Instead, Obama’s slogan should remind voters of George Bush and the hated Republicans. I recommend “A Return to Normalcy.” The much-reviled slogan of Warren Harding’s winning 1920 campaign, it has all the advantages now that it had then.

First, it promises an end to an “abnormal” period of international adventuring. In 1920, this adventuring included America’s entry into the Great War and the president’s Fourteen Points monomania. In 2008, it includes America’s occupation of Iraq and the government’s saber-rattling against Iran.

Second, it promises no more dubious public relations campaigns to drum up support for war. In 1920, the president had exaggerated German brutality so as to convince Americans of the righteousness of declaring war against the Kaiser. Today’s president selected the most salable rationale for invading Iraq and then exaggerated the intelligence underlying it.

Third, it promises no more defiant idealism to justify the president’s policies. In 1920, the president had waged a “war to end all wars” that would “make the world safe for democracy.” Today’s president vows to keep occupying foreign lands until we have achieved “the ultimate goal of ending tyranny in our world.”

★ ★ ★

Directive 1: Please transcribe the passage on the "Return to Normalcy" slogan in full, with no changes.

Exercise data:
★ ★ ★

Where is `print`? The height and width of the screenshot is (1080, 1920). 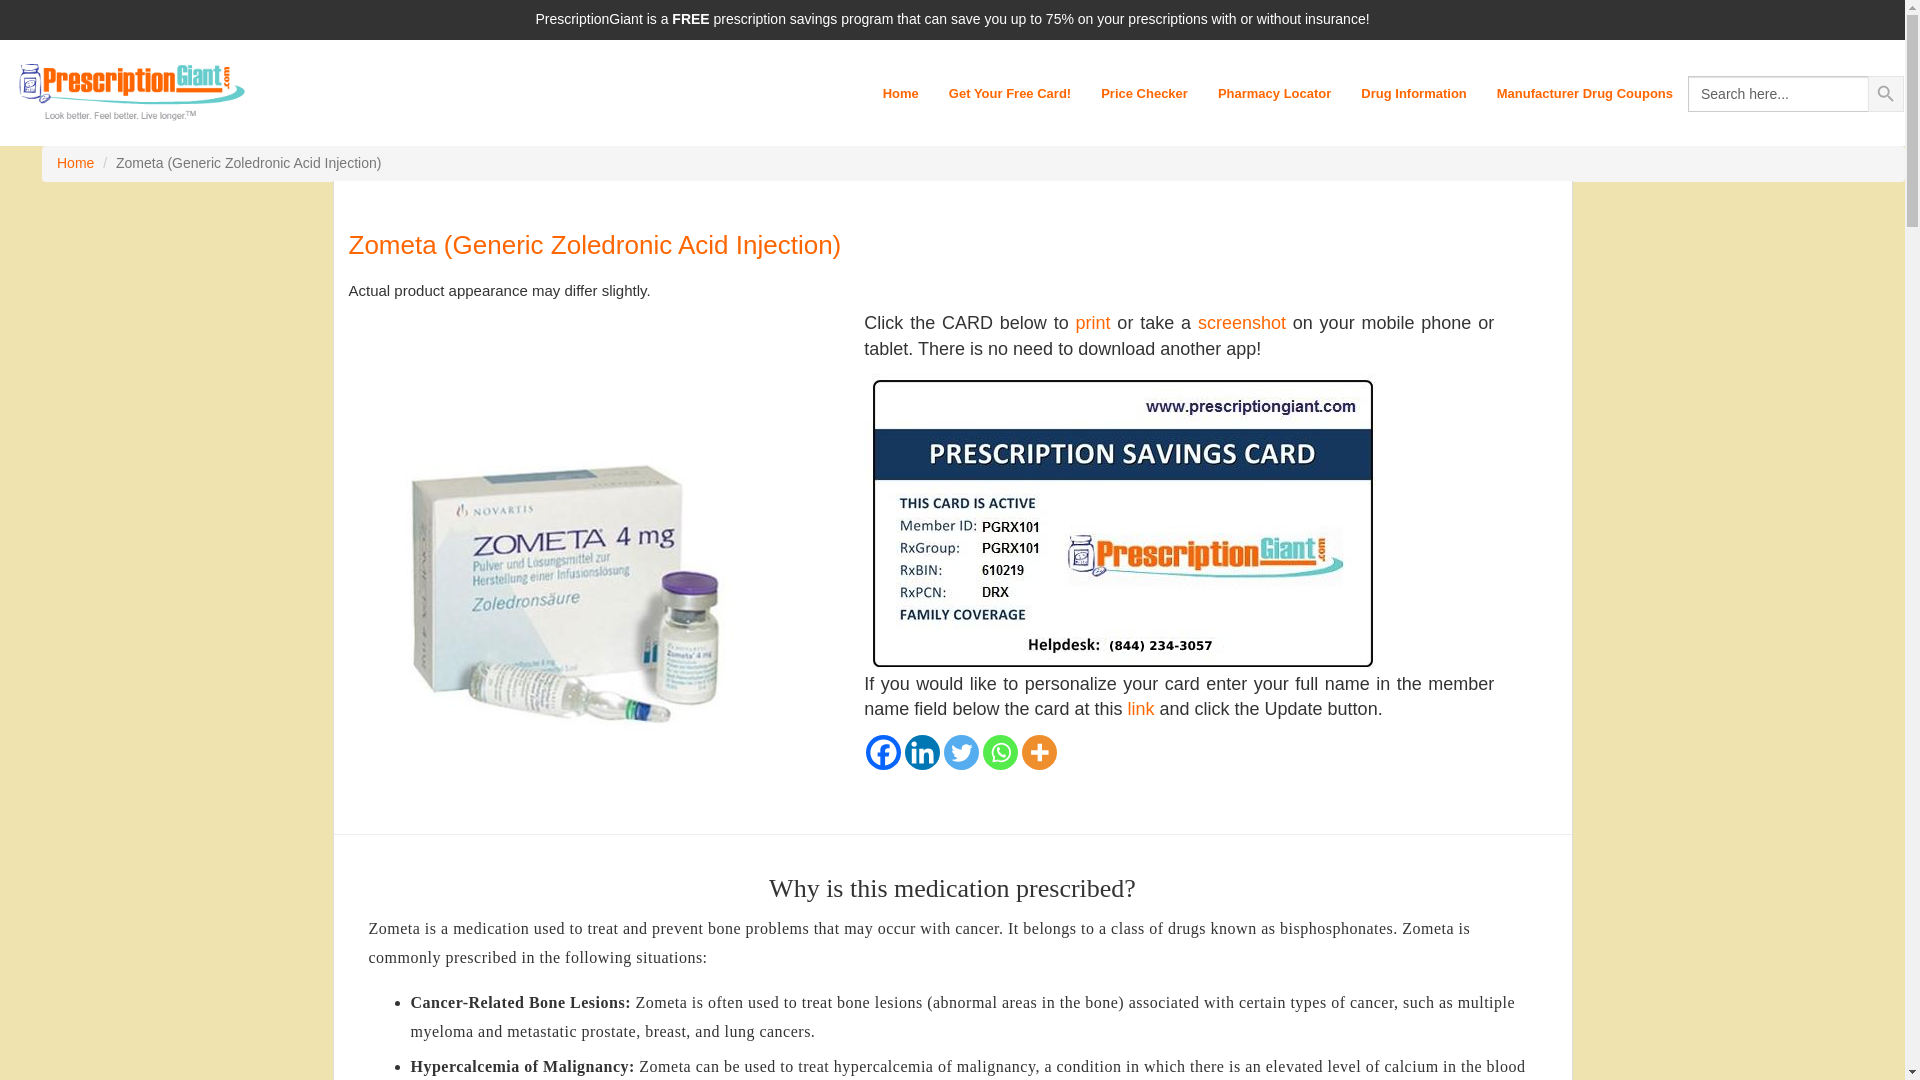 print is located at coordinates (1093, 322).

★ ★ ★

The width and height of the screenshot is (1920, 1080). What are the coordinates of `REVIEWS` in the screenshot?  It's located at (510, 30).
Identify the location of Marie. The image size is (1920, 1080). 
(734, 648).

★ ★ ★

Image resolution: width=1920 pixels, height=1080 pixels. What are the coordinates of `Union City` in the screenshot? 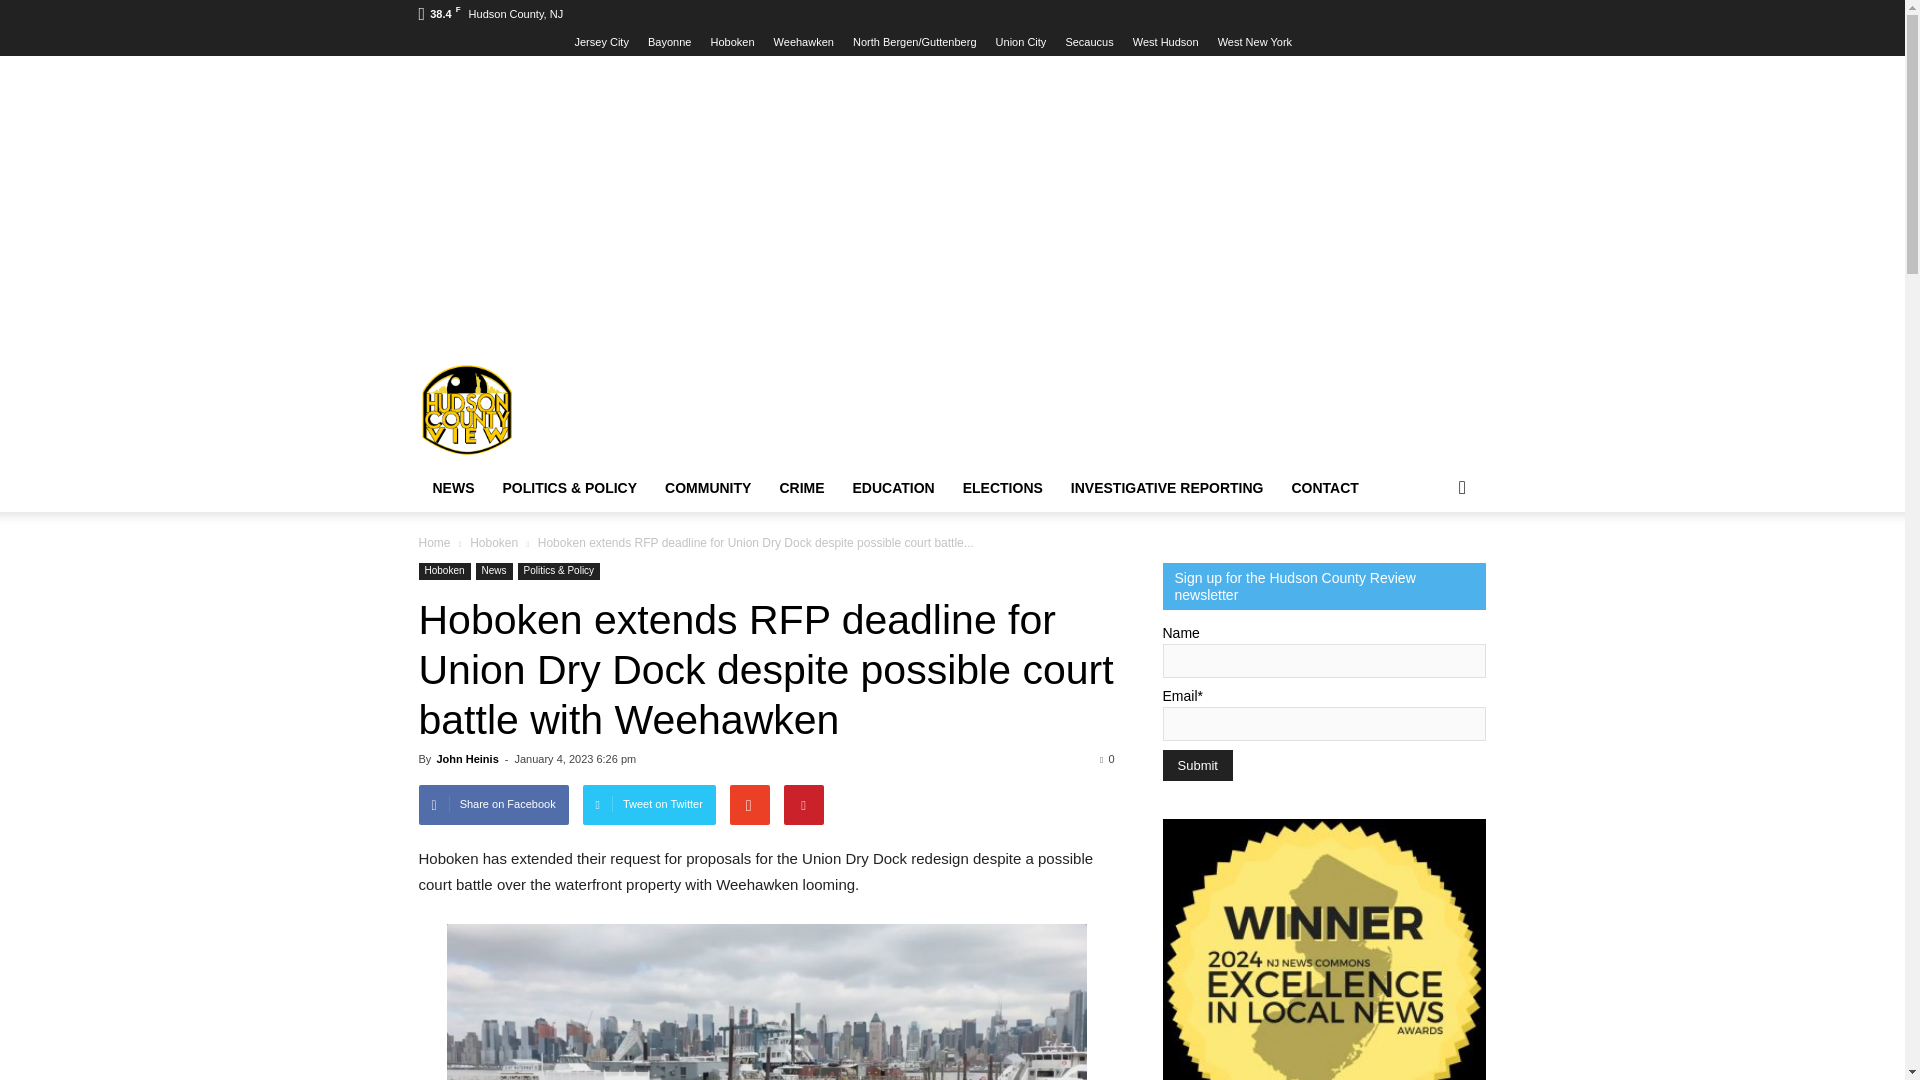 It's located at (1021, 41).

★ ★ ★

Directive 2: Restate word for word the stretch of the listing from the line containing "The width and" through the line containing "(734, 648).".

Written reply 1:
Instead, Obama’s slogan should remind voters of George Bush and the hated Republicans. I recommend “A Return to Normalcy.” The much-reviled slogan of Warren Harding’s winning 1920 campaign, it has all the advantages now that it had then.

First, it promises an end to an “abnormal” period of international adventuring. In 1920, this adventuring included America’s entry into the Great War and the president’s Fourteen Points monomania. In 2008, it includes America’s occupation of Iraq and the government’s saber-rattling against Iran.

Second, it promises no more dubious public relations campaigns to drum up support for war. In 1920, the president had exaggerated German brutality so as to convince Americans of the righteousness of declaring war against the Kaiser. Today’s president selected the most salable rationale for invading Iraq and then exaggerated the intelligence underlying it.

Third, it promises no more defiant idealism to justify the president’s policies. In 1920, the president had waged a “war to end all wars” that would “make the world safe for democracy.” Today’s president vows to keep occupying foreign lands until we have achieved “the ultimate goal of ending tyranny in our world.”

Written reply 2:
The width and height of the screenshot is (1920, 1080). What are the coordinates of `REVIEWS` in the screenshot?  It's located at (510, 30).
Identify the location of Marie. The image size is (1920, 1080). 
(734, 648).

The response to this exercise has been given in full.